===== Passage shown =====

I do believe that it's possible to feed the world's population with sustainable agriculture, including pastured rather than grain-fed meat, but growing your own is not an option for the majority of people.

Comment by Sarra Bess Wed Dec 19 12:15:46 2012

But: feeding grain to cows produces more beef per acre than feeding grass only, ie- more acres could be left truly natural. Secondly, "natural grassland" would include bovines anyways, an important part of the ecosystem. Without the buffalo eating the young sapplings as they sprouted, the Great Plaines would have succeeded into scrub bushland, then forest. Modern ag has given us single species grassland and keeps the bovines penned up, but the algorithm is basically the same, with higher productivity.

Again, the pro food producer has to rely on hi volume production & sales to remain profitable. Why do it if you only break even? He sells his cattle at $1.50/lb. Spending $200/hd on grain and a couple bucks on antibiotics & estrogen, he'll get an extra $150/hd. That may be the only profit he would see.

Comment by doc Wed Dec 19 12:41:49 2012

As Sarra mentions, not everybody is able to grow their own food.

And looking at the data it seems extremely unlikely that it is feasable to feed even the current world population without modern energy intensive agriculture.

Looking at a relatively modern four crop rotation system (wheat, turnips, barley and clover), yields of edible plants would be three years out of four. So at least 25% lower than using nitrogen fertilizer and other additives each year.

===== Data extract =====

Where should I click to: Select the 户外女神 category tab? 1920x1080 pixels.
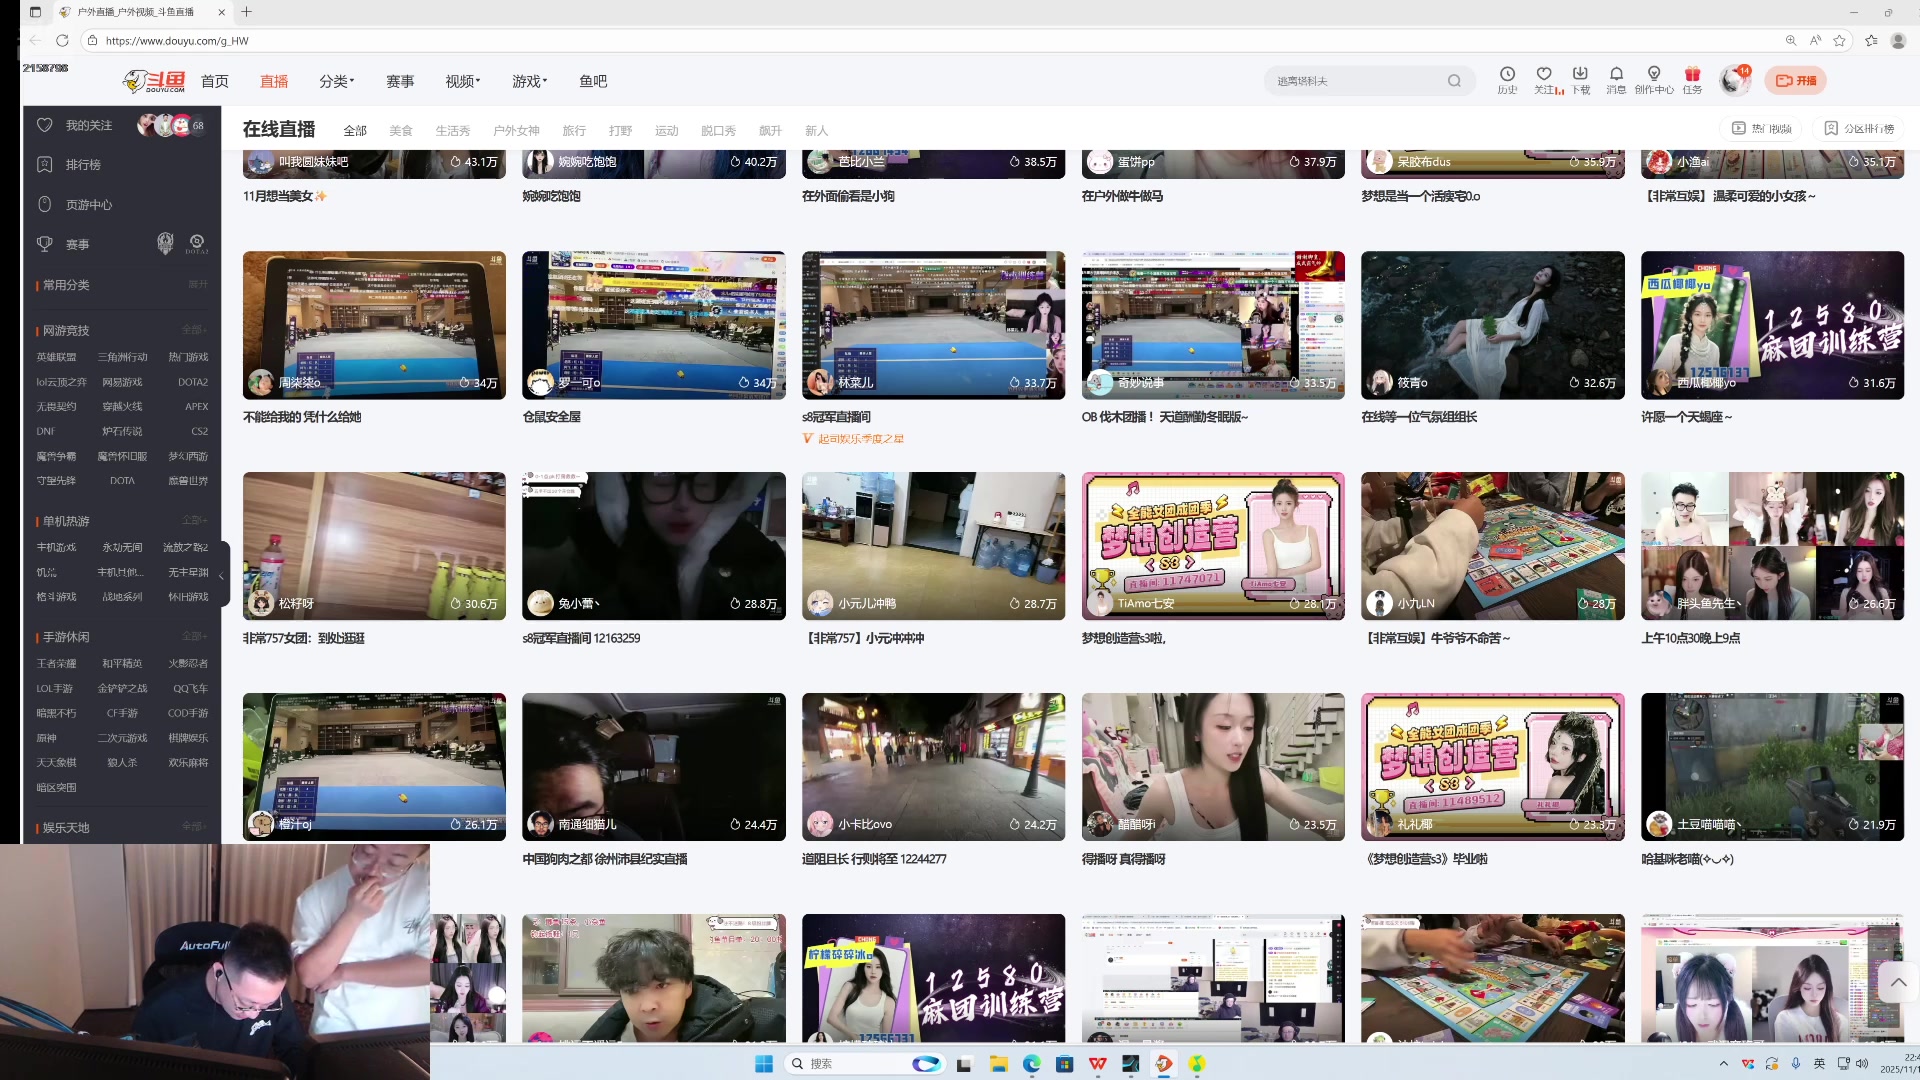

=====

● **To do**
1. Reproduce the part of the farming comment thread starting at "Comment by doc" and ending at "energy intensive agriculture.".
2. In the farming comment thread, which four crops make up the rotation system that is discussed?
3. Go on with the farming comment thread from the point where it stops.

● **Per-task answers**
1.
Comment by doc Wed Dec 19 12:41:49 2012

As Sarra mentions, not everybody is able to grow their own food.

And looking at the data it seems extremely unlikely that it is feasable to feed even the current world population without modern energy intensive agriculture.

2. Wheat, turnips, barley and clover.

3.
Food security for the future might also necessitate draconian population control. It is estimated that the US would have to reduce its population to 200 million to be able to feed itself with sustainable architecture (I would have linked to report, but I seem to have misplaced the link). The current projection for 2050 is around 430 million...

I would agree completely that the current system of grain-based livestock frming should be abolished. Not only is it inhumane, it is also highly inefficient and harmful in other areas (like overuse of antibiotics)

Comment by Roland_Smith Wed Dec 19 20:29:00 2012

good discussion.

if you want to live in a city and not help making your own food you better be good at convincing those who are working to help you!

Or you could give up and start working ( helping farmers ) and trading your work for food from farmers like Anna.

Is our government really of the people, by the people and for the people or of the government, by the government and for the government?

Food for thought? I prefer the food I can eat that I have grown.

Now what about taxes?

Do we really need help deciding what to do with the food and other items of value we create?

You get the idea?

Just my opinion of course :).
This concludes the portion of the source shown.